Muslims’ contribution is part of Madras history”
Staff Reporter
Researcher highlights peaceful coexistence of Hindus and Muslims
— Photo: R.Ragu LAUDING SCHOLAR: Prince of Arcot Nawab Mohammed Abdul Ali (left), presents a memento to S.Anvar, researcher and historian, at a presentation on ‘Mosques and Muslims of Madras’ in Chennai on Wednesday.

CHENNAI: While talking about the history of Madras, the history of Muslims and the contribution that they have made to the city is never spoken about, said S. Anvar, researcher and historian. The fact that the city has contributed a lot to Urdu literature has been completely forgotten. The city’s great tradition of Hindustani music also goes unsung, he added. He was speaking at a presentation on ‘Mosques and Muslims of Madras’ which was held at the Amir Mahal here as part of the ‘Madras Week’ celebrations on Wednesday.

To give some background to the Muslim presence in the city, he traced the route taken by early Arab traders who came to south India along the spice route and presented evidence to show that there was a sizeable Muslim population in the South as far back as the 7th century.

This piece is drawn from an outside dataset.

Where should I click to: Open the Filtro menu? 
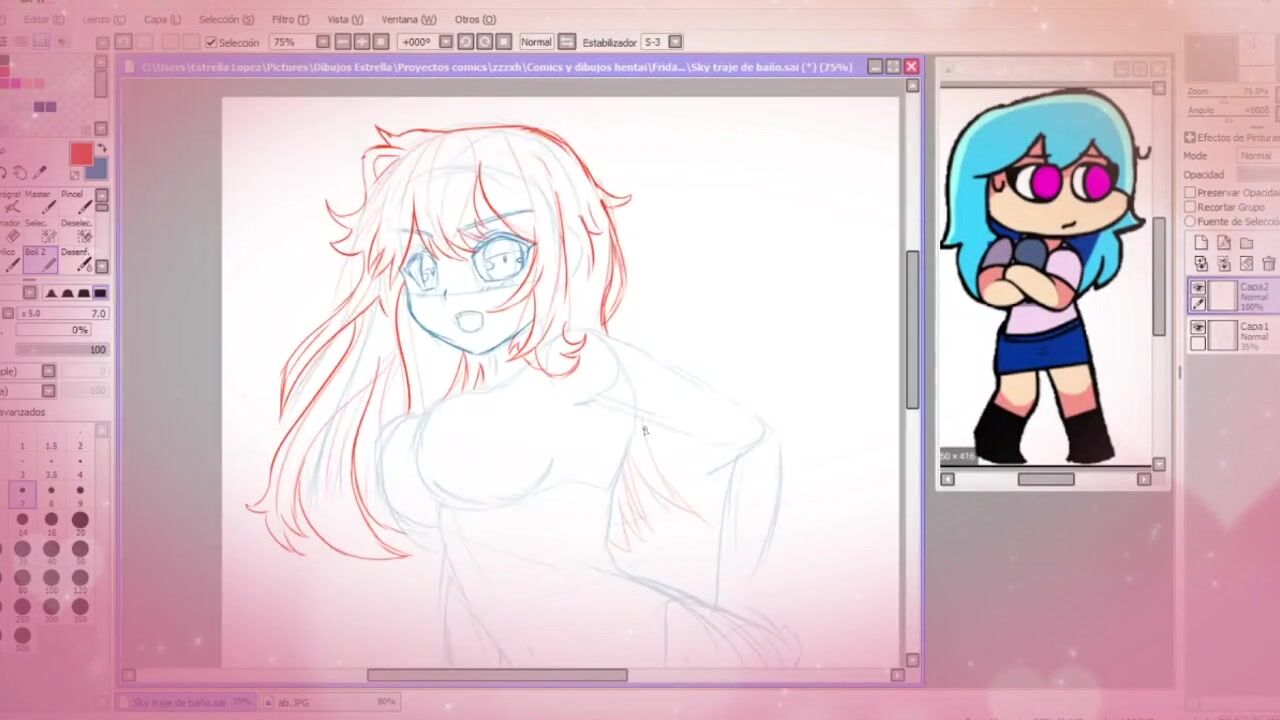click(290, 19)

He said that there was a long history of peaceful co-existence between the Hindus and the Muslims which has been completely forgotten, and cited many examples of Muslim kings granting lands to temples and Hindu kings providing patronage for the construction of mosques.
“The first mosque to come up in Madras was built by a Hindu, Kasi Veeranna, also known as Cassa Verona. East India Company records show that he also had the alias Hasan Khan. That is our real past and tradition,” Mr.Anvar said.

The temple tank of the Kapaleeswarar temple was gifted by one of the Nawabs of Arcot and his only request from the temple authorities was to let Muslims use it one day every year during Ramzan. “This continues even today, two centuries after the temple was built,” he said.

According to him, much of the divides we face in our society today stems from the misunderstanding the Europeans brought with them. “Their monolithic culture and religion could never comprehend the diversity of India and we are paying the price for it,” he said.
He also gave a brief summary about some of the significant architectural contributions made by Muslims in the city such as the Saidapet mosque, the Wallajah mosque, the Masjid-o-Anwari and the Chepauk palace. Prince of Arcot Nawab Mohammed Abdul Ali introduced the speaker.